$A$ solid cylinder rolls up an inclined plane of angle of inclination $30^{\circ}$. At the bottom of the inclined plane,the centre of mass of the cylinder has a speed of $5 \; m/s$.
$(a)$ How far will the cylinder go up the plane?
$(b)$ How long will it take to return to the bottom?

(N/A) solid cylinder rolling up an inclination is shown in the figure.
Initial velocity of the solid cylinder,$v = 5 \; m/s$.

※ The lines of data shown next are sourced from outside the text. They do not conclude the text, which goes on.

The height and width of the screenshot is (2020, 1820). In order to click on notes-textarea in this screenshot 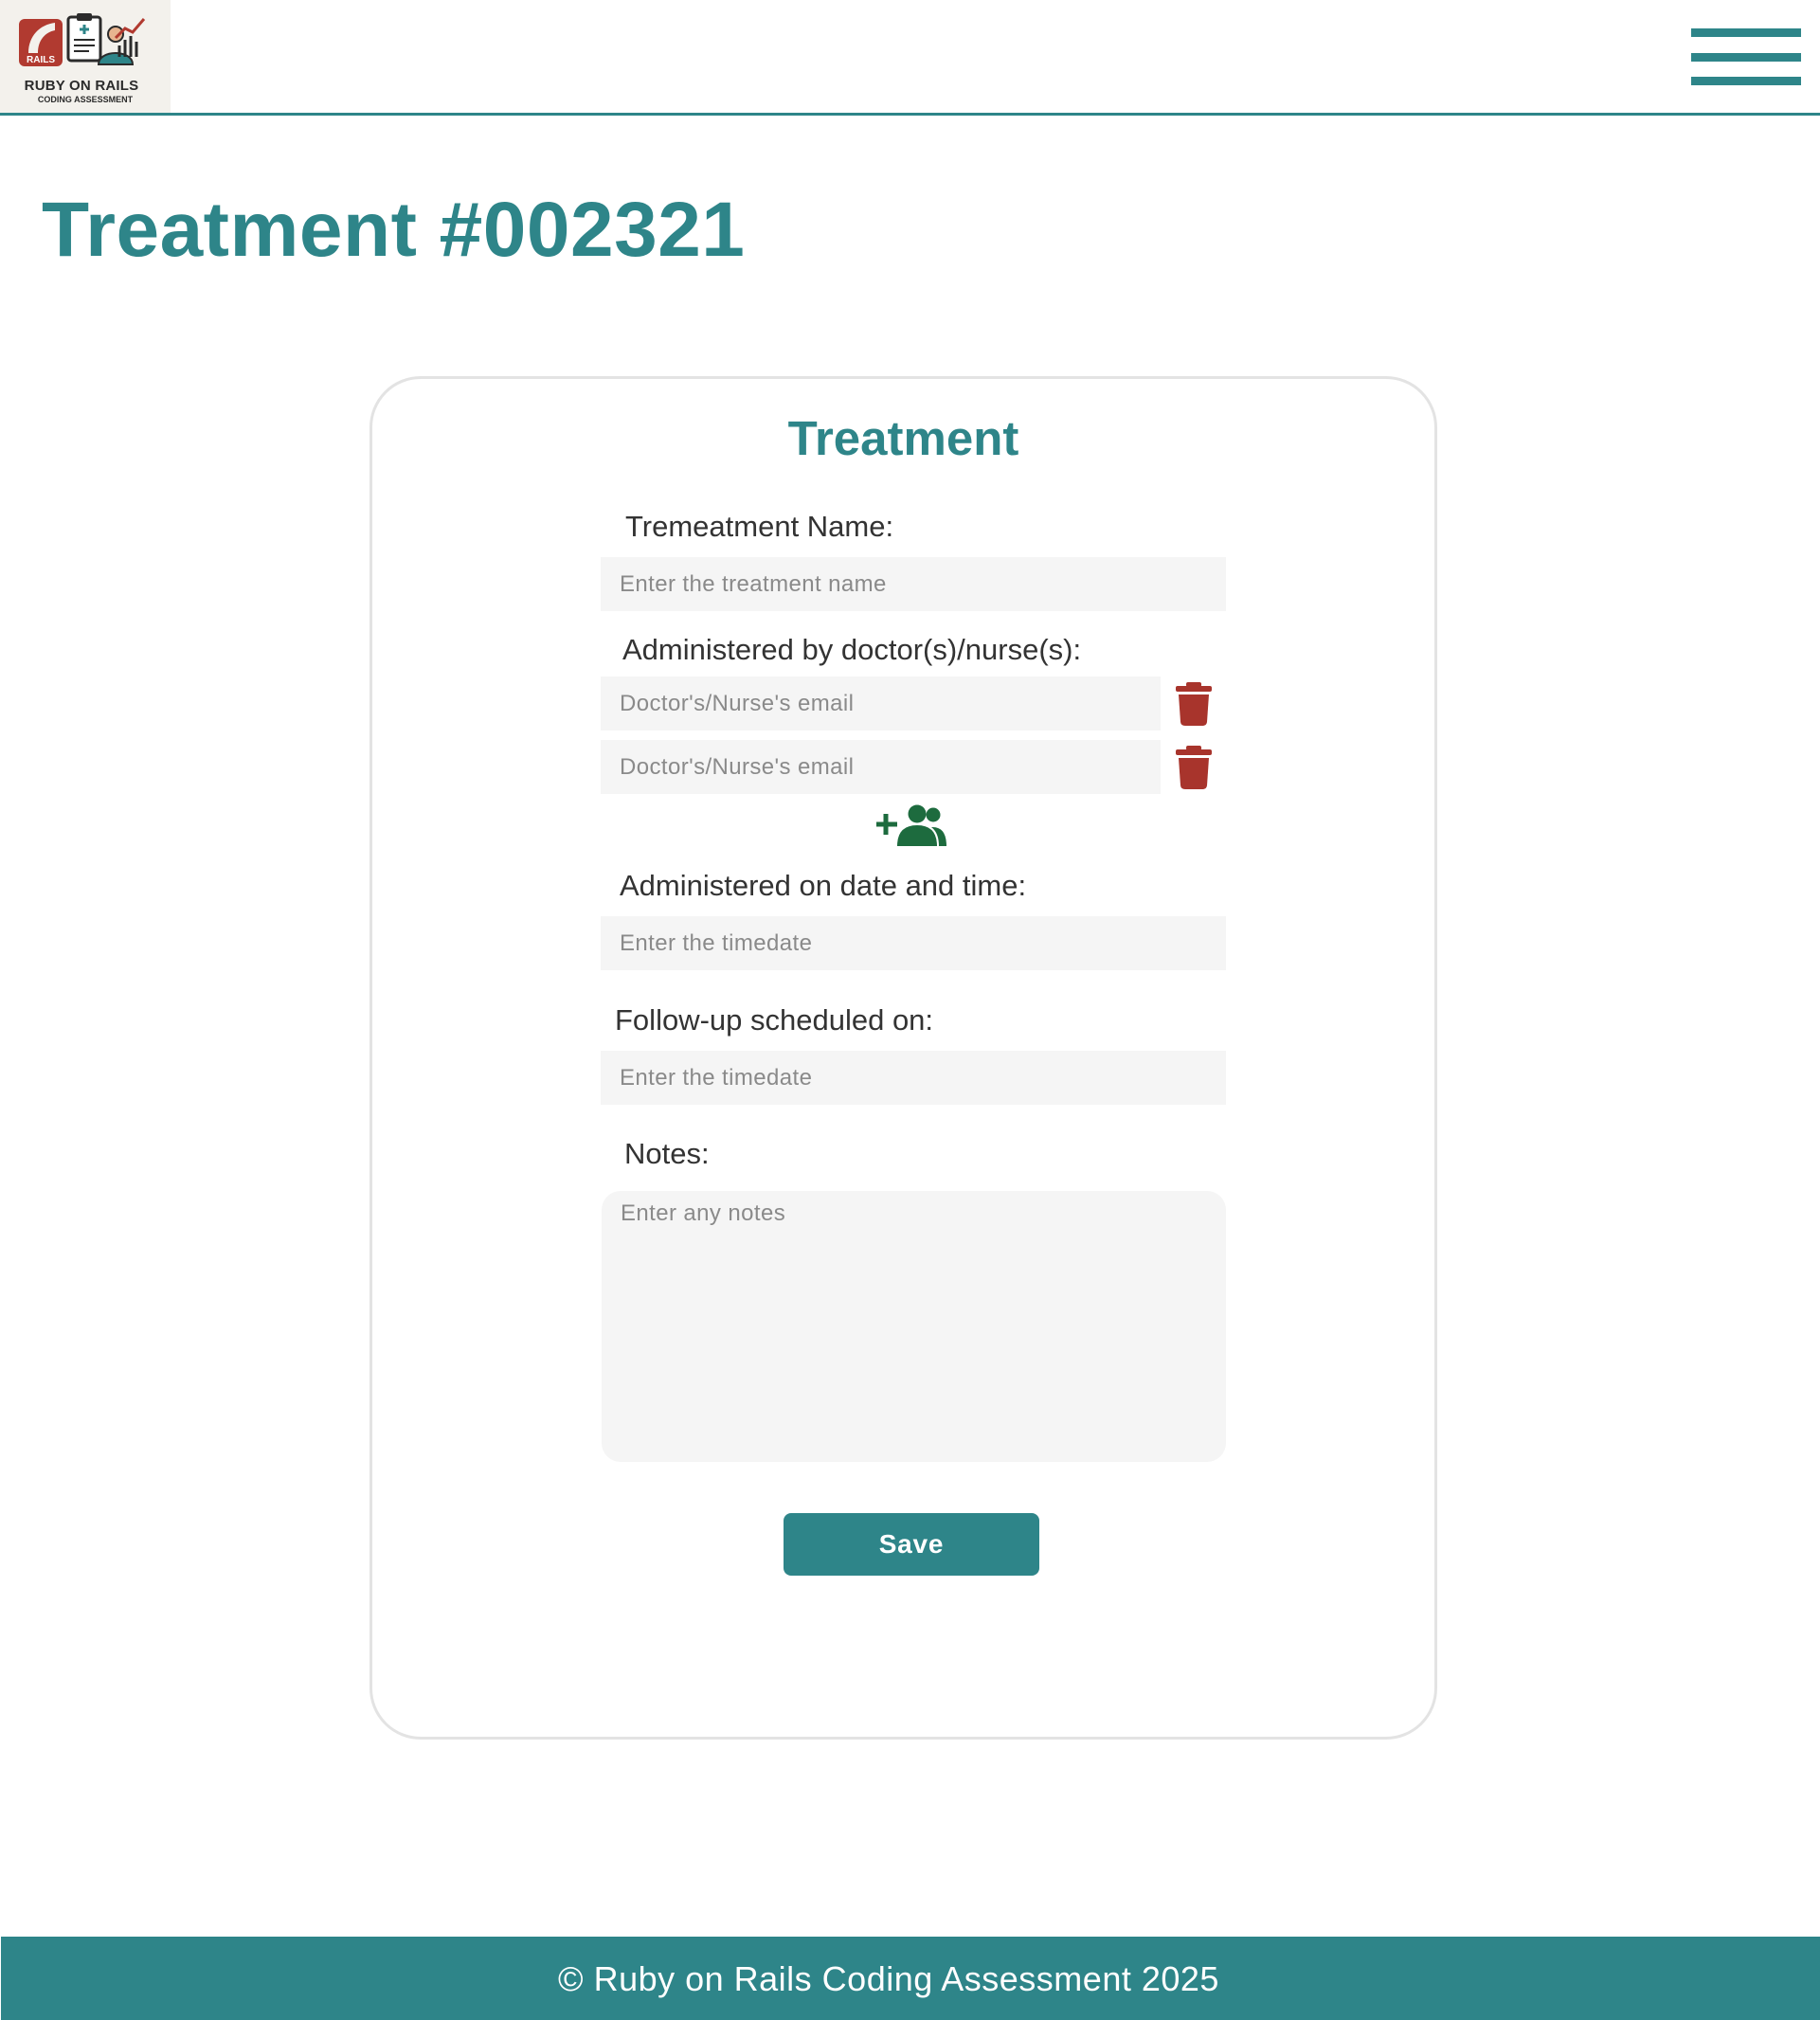, I will do `click(914, 1326)`.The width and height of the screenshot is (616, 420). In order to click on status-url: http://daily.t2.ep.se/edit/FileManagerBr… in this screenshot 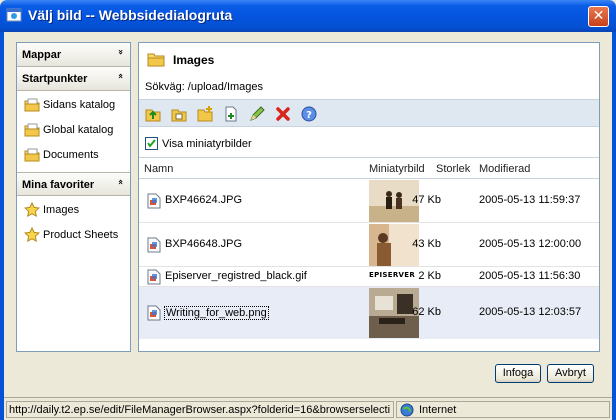, I will do `click(200, 410)`.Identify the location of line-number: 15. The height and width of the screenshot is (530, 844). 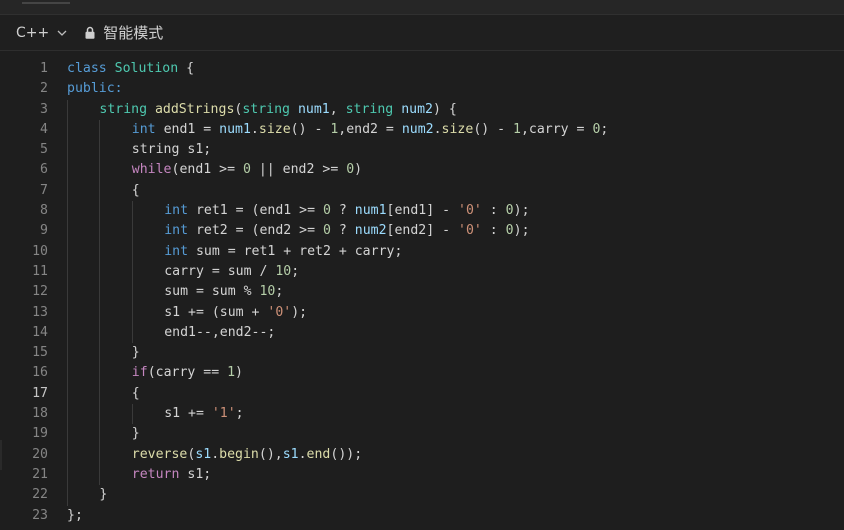
(40, 353).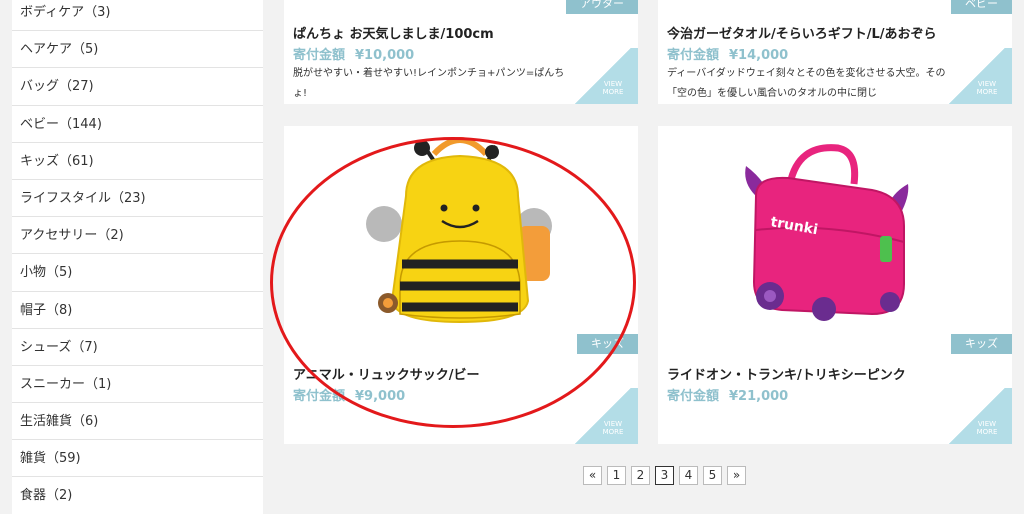 This screenshot has width=1024, height=514. I want to click on category-item-household: 生活雑貨（6), so click(138, 422).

Angle of inclination,$\theta = 30^{\circ}$.
$(a)$ Let $h$ be the maximum height reached by the cylinder.
Total energy at the bottom = Translational kinetic energy + Rotational kinetic energy
$E_{bottom} = \frac{1}{2}mv^2 + \frac{1}{2}I\omega^2$
Since $I = \frac{1}{2}mr^2$ and $v = r\omega$,we have:
$E_{bottom} = \frac{1}{2}mv^2 + \frac{1}{2}(\frac{1}{2}mr^2)(\frac{v}{r})^2 = \frac{1}{2}mv^2 + \frac{1}{4}mv^2 = \frac{3}{4}mv^2$
At the maximum height,the cylinder momentarily comes to rest,so total energy is potential energy:
$E_{top} = mgh$
By conservation of energy,$\frac{3}{4}mv^2 = mgh$
$h = \frac{3v^2}{4g} = \frac{3 \times 5^2}{4 \times 9.8} = \frac{75}{39.2} \approx 1.91 \; m$
Distance along the plane,$d = \frac{h}{\sin 30^{\circ}} = \frac{1.91}{0.5} = 3.82 \; m$.
$(b)$ The acceleration of a body rolling down an inclined plane is $a = \frac{g \sin \theta}{1 + K^2/R^2}$.
For a solid cylinder,$K^2/R^2 = 1/2$,so $a = \frac{g \sin 30^{\circ}}{1 + 0.5} = \frac{g(0.5)}{1.5} = \frac{g}{3} = \frac{9.8}{3} \approx 3.27 \; m/s^2$.
Using $d = \frac{1}{2}at^2$,the time to return is $t = \sqrt{\frac{2d}{a}} = \sqrt{\frac{2 \times 3.82}{3.27}} = \sqrt{2.337} \approx 1.53 \; s$.